第3話 ステラの現状

 ミモザはステラには一度しか面会できていなかった。それ以降は拒否されてしまったからだ。

 面会室のガラス越しに見る彼女の姿は、まるで幽鬼のようだった。

 美しかったハニーブロンドの髪からは艶がなくなり、薔薇色の頬は色を失い血の気がうせたように青白かった。元々華奢だった体つきはさらに痩せ細り、サファイアの瞳だけが爛々と輝いている。

「何しにきたの……」

「ステラ……」

 彼女はミモザを見て顔を歪めた。

「わたしのことを笑いに来たの?」

「………違うよ」

「何が違うのよっ!!」

 バンッと強い音と共に彼女はガラスに手をついて取り縋った。それがなければきっとミモザのことを殴っていただろう。

 サファイアの瞳が怒りに燃える。

「わたしからすべてを奪って! これで満足!? わたしがなにをしたって言うの!?」

「本当にわからない?」

 ミモザはそっと尋ねた。

「わかるわけないでしょ!?」

 再び鈍い音が響く。ステラがガラスを叩いたのだ。

「ねぇ! レオンハルト様は? 会いに来てくださらないのよ、待っているのに! きっとあの方は心配してくださっているわ! そうでしょう?」

「ステラ……」

 ミモザはゆっくりと首を横に振った。

 言葉が出ない。自らの双子の姉になんと声をかけたらいいのかがわからないのだ。

 興奮するステラにこれ以上は危険と判断したのか、近くで控えていた刑務官がステラの体を取り押さえてガラスから引き剥がす。

「ねぇ! 伝えて! レオンハルト様に!! 待っているわ! 待っているわ! いつまでも!!」

 彼女の頬に涙が一筋伝って落ちた。

「お慕いしております、レオンハルト様!」

「面会は終了です」

 その言葉を最後にステラの姿は扉の向こうへと消えた。


 ミモザはその時のことを思い出してため息をついた。

 ちなみにアベルも同様に懲役刑となったが、かなり減刑されてステラほどの年月ではなく、今はもう仮釈放中である。減刑の理由としては反省の意思があり従順であったこともあるが、単純にステラの犯罪をすべて把握していたわけではないこと、特にオルタンシアの傷害と殺人教唆には関与していなかったことと、セドリックの証言により彼も繰り返しステラから洗脳の毒を投与されていたことが確認できたからだ。アベル本人は毒は効いていなかったと主張していたし、実際あまり効いていなかった可能性は高いが、しかし投与されていたのは事実でありその影響が全くなかったという立証は不可能である。

 彼のステラへの異常な献身は毒の影響もあると裁判官は判断を下した。アベルが最後まで自身の行いは自分の意思であり毒のせいではないと主張し続けたことが、くしくも更に毒の影響があるためステラを庇っているのではないかという印象を与えてしまったのは皮肉な話である。

 とにかくミモザの姉はそんな様子であるから、ゲームの主人公として動くことはありえないのだ。

 だとしたら今回のゲームは一体どうなるのか、全くの未知数であると言ってもいい。

「つまり君の乗っ取り自体が起きない可能性もあるということだな」

「はい」

 レオンハルトが思案しながら言った言葉にミモザは頷いた。

「そもそも手頃な遺体を盗んだだけだとすると、別の遺体が乗っ取られる可能性の方が高いです。

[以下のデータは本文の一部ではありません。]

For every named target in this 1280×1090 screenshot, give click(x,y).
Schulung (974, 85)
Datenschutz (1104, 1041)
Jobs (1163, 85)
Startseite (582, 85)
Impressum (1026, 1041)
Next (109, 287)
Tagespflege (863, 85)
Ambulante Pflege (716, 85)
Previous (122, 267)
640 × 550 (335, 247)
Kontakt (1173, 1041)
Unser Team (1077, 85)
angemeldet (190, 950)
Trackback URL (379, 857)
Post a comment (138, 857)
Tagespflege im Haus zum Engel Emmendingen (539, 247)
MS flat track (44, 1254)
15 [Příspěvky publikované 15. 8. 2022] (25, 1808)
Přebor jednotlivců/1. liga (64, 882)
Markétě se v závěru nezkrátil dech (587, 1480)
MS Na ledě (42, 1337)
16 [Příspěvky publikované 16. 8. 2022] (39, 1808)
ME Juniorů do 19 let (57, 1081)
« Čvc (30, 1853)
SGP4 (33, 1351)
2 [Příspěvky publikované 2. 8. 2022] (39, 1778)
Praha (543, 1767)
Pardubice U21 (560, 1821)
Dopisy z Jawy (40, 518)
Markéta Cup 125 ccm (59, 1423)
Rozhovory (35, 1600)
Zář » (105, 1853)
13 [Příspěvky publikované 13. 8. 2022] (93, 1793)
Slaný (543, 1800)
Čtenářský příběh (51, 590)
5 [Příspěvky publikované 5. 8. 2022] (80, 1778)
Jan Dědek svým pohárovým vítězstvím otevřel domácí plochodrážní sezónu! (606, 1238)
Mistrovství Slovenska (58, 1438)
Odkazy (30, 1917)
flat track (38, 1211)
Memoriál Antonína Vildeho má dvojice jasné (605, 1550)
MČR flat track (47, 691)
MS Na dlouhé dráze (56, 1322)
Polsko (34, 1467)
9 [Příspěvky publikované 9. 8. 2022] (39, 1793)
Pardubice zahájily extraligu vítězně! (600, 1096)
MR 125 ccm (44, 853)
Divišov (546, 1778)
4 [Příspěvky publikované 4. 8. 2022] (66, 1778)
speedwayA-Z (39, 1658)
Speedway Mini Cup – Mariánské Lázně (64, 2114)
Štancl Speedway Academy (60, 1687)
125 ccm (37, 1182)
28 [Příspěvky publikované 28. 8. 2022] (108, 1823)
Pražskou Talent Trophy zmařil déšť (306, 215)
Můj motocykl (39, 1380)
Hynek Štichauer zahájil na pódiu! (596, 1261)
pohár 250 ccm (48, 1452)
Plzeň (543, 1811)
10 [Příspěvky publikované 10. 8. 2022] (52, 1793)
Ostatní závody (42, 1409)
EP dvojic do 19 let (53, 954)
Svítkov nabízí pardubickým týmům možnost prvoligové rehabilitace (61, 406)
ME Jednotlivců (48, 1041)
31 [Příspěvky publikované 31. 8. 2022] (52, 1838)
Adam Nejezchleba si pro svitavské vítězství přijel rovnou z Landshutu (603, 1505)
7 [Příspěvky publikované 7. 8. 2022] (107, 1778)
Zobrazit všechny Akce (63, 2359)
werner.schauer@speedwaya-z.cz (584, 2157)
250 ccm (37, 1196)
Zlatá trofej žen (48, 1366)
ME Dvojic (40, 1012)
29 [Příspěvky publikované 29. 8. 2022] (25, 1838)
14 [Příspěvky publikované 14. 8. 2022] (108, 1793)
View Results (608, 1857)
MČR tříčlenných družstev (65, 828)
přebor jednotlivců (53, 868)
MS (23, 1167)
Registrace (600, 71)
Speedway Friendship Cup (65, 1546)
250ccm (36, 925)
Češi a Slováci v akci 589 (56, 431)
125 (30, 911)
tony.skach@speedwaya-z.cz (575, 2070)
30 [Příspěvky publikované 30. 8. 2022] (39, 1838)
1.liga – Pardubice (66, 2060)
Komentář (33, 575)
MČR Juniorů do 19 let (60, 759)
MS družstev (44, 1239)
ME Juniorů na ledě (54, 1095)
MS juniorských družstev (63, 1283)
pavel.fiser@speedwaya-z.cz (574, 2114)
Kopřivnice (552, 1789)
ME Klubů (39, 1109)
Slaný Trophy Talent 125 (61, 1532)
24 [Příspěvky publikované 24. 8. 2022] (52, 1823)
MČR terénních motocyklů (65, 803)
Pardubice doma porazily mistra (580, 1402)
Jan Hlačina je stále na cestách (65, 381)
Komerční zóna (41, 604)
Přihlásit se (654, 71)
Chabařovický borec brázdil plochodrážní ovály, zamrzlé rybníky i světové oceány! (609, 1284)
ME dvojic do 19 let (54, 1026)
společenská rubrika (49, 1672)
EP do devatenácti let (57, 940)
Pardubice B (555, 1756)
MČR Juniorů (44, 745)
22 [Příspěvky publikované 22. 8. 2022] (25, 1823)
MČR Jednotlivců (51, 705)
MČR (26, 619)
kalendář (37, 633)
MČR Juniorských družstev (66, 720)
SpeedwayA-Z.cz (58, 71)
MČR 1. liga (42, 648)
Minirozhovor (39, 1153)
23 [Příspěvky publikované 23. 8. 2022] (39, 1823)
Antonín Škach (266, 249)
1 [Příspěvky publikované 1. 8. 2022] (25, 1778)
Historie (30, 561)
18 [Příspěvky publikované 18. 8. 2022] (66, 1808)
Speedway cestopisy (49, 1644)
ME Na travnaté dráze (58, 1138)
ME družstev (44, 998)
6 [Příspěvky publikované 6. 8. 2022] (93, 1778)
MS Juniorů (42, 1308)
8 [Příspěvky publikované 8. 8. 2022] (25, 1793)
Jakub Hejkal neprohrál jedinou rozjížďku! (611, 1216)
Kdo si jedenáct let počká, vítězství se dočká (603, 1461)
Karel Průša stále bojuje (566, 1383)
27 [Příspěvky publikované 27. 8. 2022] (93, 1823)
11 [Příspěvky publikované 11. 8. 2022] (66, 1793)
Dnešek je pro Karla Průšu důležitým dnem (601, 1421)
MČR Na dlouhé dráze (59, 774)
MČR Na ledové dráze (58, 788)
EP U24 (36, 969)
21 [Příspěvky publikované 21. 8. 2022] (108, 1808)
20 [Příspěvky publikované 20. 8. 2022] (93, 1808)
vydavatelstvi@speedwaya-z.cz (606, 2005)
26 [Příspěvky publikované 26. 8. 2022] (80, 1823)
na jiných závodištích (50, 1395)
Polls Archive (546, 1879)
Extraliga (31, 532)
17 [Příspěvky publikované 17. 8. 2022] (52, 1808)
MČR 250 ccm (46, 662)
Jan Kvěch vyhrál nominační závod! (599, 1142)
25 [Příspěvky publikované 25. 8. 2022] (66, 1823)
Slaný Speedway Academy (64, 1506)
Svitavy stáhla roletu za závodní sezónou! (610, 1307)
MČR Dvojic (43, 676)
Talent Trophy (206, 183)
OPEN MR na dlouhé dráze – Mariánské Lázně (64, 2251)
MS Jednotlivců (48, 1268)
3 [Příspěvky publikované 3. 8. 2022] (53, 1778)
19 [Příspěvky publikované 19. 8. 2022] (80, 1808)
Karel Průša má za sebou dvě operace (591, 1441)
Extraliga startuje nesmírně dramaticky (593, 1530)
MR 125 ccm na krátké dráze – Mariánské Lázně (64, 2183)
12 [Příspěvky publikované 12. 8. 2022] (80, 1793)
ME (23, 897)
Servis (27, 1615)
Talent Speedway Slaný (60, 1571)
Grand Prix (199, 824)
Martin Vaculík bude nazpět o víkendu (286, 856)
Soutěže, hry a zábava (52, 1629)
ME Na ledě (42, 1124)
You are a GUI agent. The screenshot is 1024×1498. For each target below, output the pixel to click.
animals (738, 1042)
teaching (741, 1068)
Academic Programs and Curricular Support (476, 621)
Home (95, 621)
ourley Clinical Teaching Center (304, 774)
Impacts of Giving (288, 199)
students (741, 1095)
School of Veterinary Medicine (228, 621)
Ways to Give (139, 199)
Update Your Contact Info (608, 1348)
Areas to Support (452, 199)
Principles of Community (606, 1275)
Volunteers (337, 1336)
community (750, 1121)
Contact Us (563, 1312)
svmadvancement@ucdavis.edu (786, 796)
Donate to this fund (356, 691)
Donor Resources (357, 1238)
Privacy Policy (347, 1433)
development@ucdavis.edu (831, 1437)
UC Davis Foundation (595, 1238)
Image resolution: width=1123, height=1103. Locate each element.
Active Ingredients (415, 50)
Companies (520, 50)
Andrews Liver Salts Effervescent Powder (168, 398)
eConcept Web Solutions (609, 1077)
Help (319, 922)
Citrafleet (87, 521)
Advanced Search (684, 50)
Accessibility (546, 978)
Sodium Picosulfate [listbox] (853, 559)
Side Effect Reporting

それはそれで問題ではありますが……」

 ゲームでは各地での異常が起きてそれを解決しながら盗まれたミモザの痕跡を追っていた。その『異常』は起きるかも知れないが、正直その内容は思い出せない。

 そして聖騎士であるミモザには自然とその報告は上がってくるだろう。

 ということは現状、ミモザにできることは何もないことになる。

「うーん……」

 これからの行動を決めかねてうなっていると、窓を叩く小さな音がした。

「ん?」

 聞き覚えのある音に慌てて窓に駆け寄ると、そこにはやはり予想していた通りの伝書鳩の姿があった。

 それは仕事の連絡に使用しているものだ。白いリボンをつけているということは王国からではなく中央教会からの連絡だろう。

 窓を開いて鳩を招き入れ、その足に結ばれた手紙を開いたところで、そこに書かれた内容にミモザは動作を停止した。

「どうした?」

 そのただならぬ様子にレオンハルトが眉をひそめる。

 ミモザはギギギ、と音がしそうな動作で彼のことを振り返ると、ひきつった顔もそのままに

「ステラが脱獄したそうです」

 と告げた。

 それには流石のレオンハルトも絶句したようだった。